O meia Mário Cézar tem 37 anos. Natural do Rio do Janeiro, o jogador mora atualmente em Patrocínio, onde trabalha como coordenador de esportes na prefeitura local e onde também defendeu as cores da Patrocinense no Campeonato Mineiro. Devido à falta de espaço em clubes profissionais no segundo semestre, aos finais de semana, para complementar a renda, o jogador vem disputando o Campeonato Amador de Uberlândia, onde defende o Voluntários.
 
Mário iniciou a carreira no CFZ (RJ), passou por 22 equipes, como Paraná Clube, Guarani de Campinas (SP), Sampaio Correa (MA), Volta Redonda (RJ). O Uberaba foi seu último clube na disputa da Terceira Divisão Minera neste ano.
 
“O histórico do jogador brasileiro é de grande dificuldade, até pela quantidade de atletas que existem e pela forma com que o futebol é conduzido. Isso faz com que você tenha muitos jogadores operários, que sobrevivem do futebol. Eu, mesmo apesar de ter jogado por 22 clubes, hoje, dou continuidade na minha vida de uma forma diferente para sustentar a minha família”, disse Mário que finalizou falando sobre os não pagamentos.
 
“Você ainda passa por clubes que não te pagam, que firmam compromissos com você e você acaba não recebendo o que estava programado. Hoje estou com três clubes na justiça e talvez isso possa me servir como uma aposentadoria, entre aspas, mas até que a justiça bata o martelo e obrigue a te pagar, agente continua na mesma situação. Mas não tenho muito a reclamar do futebol, pois ele me proporcionou em mais prós do que contras”, afirmou.
 
Outro rodado pelo futebol brasileiro é o centroavante Marcelo Régis, artilheiro do Uberlândia Esporte Clube no acesso à primeira divisão de 2015. Aos 35 anos ele faz um balanço da vida do jogador de clubes de menores expressão. Depois de disputar o Mineiro pelo Patrocinense, o jogador não conseguiu se empregar no segundo semestre.
 
“Esse negócio no Brasil é bem complicado, pois querendo ou não você só tem segurança em duas ocasiões, que são as Séries A e B do Brasileiro. O resto, a própria Série C, que tem até um calendário legal, já acabou a mais de um mês. Eu já tive esse problema de calendário. Trabalhei até maio e fiquei até dezembro desempregado. É bem complicado”, disse Régis.

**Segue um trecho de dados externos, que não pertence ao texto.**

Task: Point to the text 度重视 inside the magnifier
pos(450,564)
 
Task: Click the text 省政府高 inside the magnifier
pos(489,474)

“Muitas das vezes o atleta joga, não recebe do time, mas acaba permanecendo assim mesmo porque ele precisa apresentar um material para se empregar mais tarde. O futebol brasileiro é muito injusto. Se você pegar um  jogador de série A ele ganha salário, ele ganha bicho, ele ganha direitos de imagem e ele ganha patrocínio, e várias rendas que o futebol proporciona para ele, enquanto a maioria mal tem o salário no final do mês e bem curto. O Brasil é muito grande, e pelo tamanho que tem deveria ter uma organização maior, com pelo menos seis divisões”, completou o centroavante.
 
Com apenas 21 anos, o atacante Saulo é uma das promessas formadas na base do Uberlândia Esporte. Apesar de estar há dois anos como atleta profissional do UEC ele já rodou por clubes do interior de São Paulo e chegou a desistir da carreira, quando foi visto pelo clube atuando no futebol amador e receber mais uma oportunidade. No ano passado, foi emprestado ao América Mineiro e acabou retornando ao Verdão.
 
No segundo semestre deste ano, depois de jogar o Campeonato Mineiro e Serie D pelo Uberlândia, o jogador foi emprestado para o Araxá, onde disputou a Tereirona Mineira. Em quatro meses no Ganso, não recebeu um mês sequer de salário do Ganso, que mesmo sem pagamentos chegou a disputar uma vaga de acesso para o Módulo II contra o Coimbra, sendo eliminado na decisão por pênaltis.
 
“Desde pequeno queria ser em ser jogador de futebol, o que acontece com todas as crianças. Creio que é a primeira coisa que vem na cabeça é dar uma segurança para a sua família e ter sucesso na carreira. Eu já joguei em times de maiores e de menores expressão, em base. Graças a Deus tenho um contrato com o Uberlândia, caso contrário eu estaria parado”, disse Saulo que falou sobre o que sabe de muitos amigos boleiros.
 
“Muitos amigos meus jogam o primeiro semestre e ficam o segundo parado. São muitos jogadores no Brasil para poucos times, principalmente no segundo semestre, onde diminuem as competições. No segundo semestre, o jogador que tem casa, filhos e esposa precisa se virar. Se você não fizer um primeiro semestre bom irá ficar desempregado o resto do ano. É uma grande dificuldade, pois terá que fazer bico, se fichar em alguma empresa ou em aplicativos de táxi”.